What are the ethics of working with archives of groups that the researcher is not a part of? What are the ethical practices for working with culturally sensitive materials? How do we approach working with rhetorical materials that may represent oppressive/colonialist views, especially when the author might be perceived as sharing the same cultural/racial identity as the colonizers?
In what ways does the recovery of women’s writing from the archives change the cultural memory of historical events and social processes? Aside from increasing the perceived value of women’s writings and traditionally feminine topics, does a contemporary change in ideology that increasingly values women’s work also call for an adjustment in the historical record? Or does it simply fill in the gaps where knowledge was missing, to reinforce history as it is already understood?
How can family stories and histories, passed down from generation to generation, add to our shared cultural heritage and understanding of history writ large? The genre is usually viewed as subjective and potentially inaccurate, but when women’s stories are so often erased from the written record, family lore is an important way to transmit historical information about women. How can accuracy be ensured, or at least attempted, in the changing oral stories of family members?
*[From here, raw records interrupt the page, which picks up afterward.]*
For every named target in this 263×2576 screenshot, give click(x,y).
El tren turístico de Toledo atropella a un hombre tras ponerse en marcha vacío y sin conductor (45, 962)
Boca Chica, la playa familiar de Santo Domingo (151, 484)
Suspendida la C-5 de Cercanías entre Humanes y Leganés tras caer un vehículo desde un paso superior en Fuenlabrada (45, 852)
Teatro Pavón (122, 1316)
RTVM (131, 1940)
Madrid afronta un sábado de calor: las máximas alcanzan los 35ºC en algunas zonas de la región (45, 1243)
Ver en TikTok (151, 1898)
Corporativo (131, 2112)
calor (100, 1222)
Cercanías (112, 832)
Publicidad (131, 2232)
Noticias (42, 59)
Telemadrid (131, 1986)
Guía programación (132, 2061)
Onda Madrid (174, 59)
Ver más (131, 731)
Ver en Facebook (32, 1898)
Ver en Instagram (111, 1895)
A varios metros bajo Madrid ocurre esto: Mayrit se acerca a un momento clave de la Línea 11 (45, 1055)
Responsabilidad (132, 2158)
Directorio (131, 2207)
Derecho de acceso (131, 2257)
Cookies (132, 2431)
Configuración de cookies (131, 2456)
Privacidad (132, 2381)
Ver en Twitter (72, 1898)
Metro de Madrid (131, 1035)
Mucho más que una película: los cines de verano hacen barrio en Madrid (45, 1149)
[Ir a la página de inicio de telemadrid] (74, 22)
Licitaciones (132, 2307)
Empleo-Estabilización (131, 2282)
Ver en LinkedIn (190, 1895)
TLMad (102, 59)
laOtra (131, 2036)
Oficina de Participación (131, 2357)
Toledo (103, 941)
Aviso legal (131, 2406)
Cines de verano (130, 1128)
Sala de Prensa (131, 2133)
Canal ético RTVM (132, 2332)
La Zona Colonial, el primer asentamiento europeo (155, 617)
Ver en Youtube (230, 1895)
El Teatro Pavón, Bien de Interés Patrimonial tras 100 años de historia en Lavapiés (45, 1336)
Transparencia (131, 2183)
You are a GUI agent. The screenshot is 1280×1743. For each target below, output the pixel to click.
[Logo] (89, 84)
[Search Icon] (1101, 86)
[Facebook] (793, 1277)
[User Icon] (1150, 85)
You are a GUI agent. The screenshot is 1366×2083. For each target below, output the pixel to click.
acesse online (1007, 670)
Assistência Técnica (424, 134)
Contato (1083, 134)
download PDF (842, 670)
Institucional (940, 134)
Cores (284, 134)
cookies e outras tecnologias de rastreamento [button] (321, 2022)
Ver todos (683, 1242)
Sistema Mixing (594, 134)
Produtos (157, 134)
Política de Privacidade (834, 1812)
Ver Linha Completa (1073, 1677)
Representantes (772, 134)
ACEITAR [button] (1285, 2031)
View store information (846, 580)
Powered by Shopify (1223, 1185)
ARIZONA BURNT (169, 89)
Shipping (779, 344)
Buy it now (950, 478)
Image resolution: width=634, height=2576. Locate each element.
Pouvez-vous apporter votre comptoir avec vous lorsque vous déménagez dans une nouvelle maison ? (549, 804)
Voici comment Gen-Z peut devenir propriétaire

The word Moqui was originally used by the Spanish to denote the Hopi people, but the word came to be pronounced in a way that means “dead” in the Hopi language, and is therefore seen as derogatory by the Hopi, although it was used by the U.S. Department of the Interior to refer to the Hopi until 1930.
 I have been unable to find a copy of, or official reference to, this dictionary. It is possible that it was redacted from government records because of the use of the Navajo language (which is similar in etymology to Hopi) as a secret code during World War II.
 Special thanks to Stewart B. Koyiyumptewa for reviewing this article for accuracy and cultural sensitivity before publication.